┌─ Given data

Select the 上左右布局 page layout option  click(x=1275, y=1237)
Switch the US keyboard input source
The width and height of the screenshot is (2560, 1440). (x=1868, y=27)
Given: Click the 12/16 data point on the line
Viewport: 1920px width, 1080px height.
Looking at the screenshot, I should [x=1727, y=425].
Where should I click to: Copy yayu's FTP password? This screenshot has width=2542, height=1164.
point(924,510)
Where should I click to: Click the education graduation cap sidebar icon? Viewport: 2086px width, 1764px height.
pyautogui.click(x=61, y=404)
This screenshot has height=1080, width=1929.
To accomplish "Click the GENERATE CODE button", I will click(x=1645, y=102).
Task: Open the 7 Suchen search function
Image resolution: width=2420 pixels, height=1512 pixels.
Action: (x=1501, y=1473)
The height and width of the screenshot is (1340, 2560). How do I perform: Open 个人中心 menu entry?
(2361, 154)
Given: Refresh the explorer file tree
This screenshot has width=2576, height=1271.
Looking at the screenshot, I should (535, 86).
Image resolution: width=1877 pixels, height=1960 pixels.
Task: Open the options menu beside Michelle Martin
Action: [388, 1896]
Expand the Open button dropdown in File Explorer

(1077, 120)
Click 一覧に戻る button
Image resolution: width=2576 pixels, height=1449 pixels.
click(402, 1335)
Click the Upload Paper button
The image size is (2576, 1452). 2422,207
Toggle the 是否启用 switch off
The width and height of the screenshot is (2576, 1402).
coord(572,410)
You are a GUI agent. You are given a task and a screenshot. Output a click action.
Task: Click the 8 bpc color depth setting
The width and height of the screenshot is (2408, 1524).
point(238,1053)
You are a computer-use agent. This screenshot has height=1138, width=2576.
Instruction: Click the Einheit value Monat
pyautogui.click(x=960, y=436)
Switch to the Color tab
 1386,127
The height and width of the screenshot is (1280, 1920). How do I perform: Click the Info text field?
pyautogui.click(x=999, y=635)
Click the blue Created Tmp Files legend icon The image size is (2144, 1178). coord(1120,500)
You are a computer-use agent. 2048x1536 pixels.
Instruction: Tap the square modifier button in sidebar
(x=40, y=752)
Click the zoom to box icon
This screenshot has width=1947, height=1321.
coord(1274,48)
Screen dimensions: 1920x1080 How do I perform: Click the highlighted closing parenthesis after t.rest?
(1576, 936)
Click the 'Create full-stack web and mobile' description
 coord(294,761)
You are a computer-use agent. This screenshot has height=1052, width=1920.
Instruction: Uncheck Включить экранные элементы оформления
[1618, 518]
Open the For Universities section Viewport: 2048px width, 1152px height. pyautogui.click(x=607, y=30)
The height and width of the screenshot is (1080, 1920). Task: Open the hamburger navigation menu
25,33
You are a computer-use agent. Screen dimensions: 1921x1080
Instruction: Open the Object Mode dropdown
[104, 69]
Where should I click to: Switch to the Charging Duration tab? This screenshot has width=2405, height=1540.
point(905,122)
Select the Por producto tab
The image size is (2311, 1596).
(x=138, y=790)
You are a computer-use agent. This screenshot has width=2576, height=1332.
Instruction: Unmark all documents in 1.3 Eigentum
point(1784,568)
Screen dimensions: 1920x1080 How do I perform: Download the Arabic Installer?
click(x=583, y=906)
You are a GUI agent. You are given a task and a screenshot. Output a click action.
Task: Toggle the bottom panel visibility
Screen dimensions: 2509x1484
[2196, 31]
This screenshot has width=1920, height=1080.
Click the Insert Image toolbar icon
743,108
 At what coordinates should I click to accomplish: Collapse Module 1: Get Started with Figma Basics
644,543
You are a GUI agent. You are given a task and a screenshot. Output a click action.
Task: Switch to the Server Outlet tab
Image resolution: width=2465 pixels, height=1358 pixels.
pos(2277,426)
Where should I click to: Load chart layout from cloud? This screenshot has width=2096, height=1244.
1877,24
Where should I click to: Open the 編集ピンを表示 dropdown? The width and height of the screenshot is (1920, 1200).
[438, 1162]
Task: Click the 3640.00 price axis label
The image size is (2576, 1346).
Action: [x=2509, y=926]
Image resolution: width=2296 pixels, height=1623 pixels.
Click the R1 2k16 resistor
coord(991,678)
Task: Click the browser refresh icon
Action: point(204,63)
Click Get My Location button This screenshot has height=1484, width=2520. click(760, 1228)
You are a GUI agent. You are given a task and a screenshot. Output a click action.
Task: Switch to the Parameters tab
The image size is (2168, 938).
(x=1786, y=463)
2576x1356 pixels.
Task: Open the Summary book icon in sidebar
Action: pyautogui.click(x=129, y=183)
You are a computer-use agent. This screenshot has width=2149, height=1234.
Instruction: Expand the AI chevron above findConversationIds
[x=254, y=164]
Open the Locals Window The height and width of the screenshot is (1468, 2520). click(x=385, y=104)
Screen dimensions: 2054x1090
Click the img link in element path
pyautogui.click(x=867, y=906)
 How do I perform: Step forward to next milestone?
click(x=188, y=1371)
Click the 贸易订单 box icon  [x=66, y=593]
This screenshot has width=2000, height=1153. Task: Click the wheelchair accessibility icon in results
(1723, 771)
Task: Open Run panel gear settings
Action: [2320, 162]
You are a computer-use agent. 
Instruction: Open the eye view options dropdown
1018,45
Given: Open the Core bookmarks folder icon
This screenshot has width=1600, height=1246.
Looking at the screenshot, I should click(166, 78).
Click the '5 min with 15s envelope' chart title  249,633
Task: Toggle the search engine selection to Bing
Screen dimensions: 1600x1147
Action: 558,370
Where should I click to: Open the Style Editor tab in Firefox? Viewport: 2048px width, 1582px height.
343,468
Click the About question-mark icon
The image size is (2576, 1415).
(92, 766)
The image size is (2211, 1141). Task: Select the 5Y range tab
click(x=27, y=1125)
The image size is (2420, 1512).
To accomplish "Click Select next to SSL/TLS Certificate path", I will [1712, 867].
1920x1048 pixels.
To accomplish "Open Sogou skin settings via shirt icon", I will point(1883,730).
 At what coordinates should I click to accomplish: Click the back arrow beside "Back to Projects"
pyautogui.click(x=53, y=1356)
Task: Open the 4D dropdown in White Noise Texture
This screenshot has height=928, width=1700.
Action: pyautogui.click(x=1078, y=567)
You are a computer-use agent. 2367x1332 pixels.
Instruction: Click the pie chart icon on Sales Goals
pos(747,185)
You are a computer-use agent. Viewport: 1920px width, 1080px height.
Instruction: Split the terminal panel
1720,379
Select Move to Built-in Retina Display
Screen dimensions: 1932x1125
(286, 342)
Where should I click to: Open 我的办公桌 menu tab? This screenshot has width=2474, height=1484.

└─

= How to complete this task =
Begin at the line that has "Instruction: Expand the" in the entries above; stop after the line that has "The image size is (2420, 1512).". Transcribe exactly those lines and no others.

= Result of the exercise =
Instruction: Expand the AI chevron above findConversationIds
[x=254, y=164]
Open the Locals Window The height and width of the screenshot is (1468, 2520). click(x=385, y=104)
Screen dimensions: 2054x1090
Click the img link in element path
pyautogui.click(x=867, y=906)
 How do I perform: Step forward to next milestone?
click(x=188, y=1371)
Click the 贸易订单 box icon  [x=66, y=593]
This screenshot has width=2000, height=1153. Task: Click the wheelchair accessibility icon in results
(1723, 771)
Task: Open Run panel gear settings
Action: [2320, 162]
You are a computer-use agent. 
Instruction: Open the eye view options dropdown
1018,45
Given: Open the Core bookmarks folder icon
This screenshot has width=1600, height=1246.
Looking at the screenshot, I should click(166, 78).
Click the '5 min with 15s envelope' chart title  249,633
Task: Toggle the search engine selection to Bing
Screen dimensions: 1600x1147
Action: 558,370
Where should I click to: Open the Style Editor tab in Firefox? Viewport: 2048px width, 1582px height.
343,468
Click the About question-mark icon
The image size is (2576, 1415).
(92, 766)
The image size is (2211, 1141). Task: Select the 5Y range tab
click(x=27, y=1125)
The image size is (2420, 1512).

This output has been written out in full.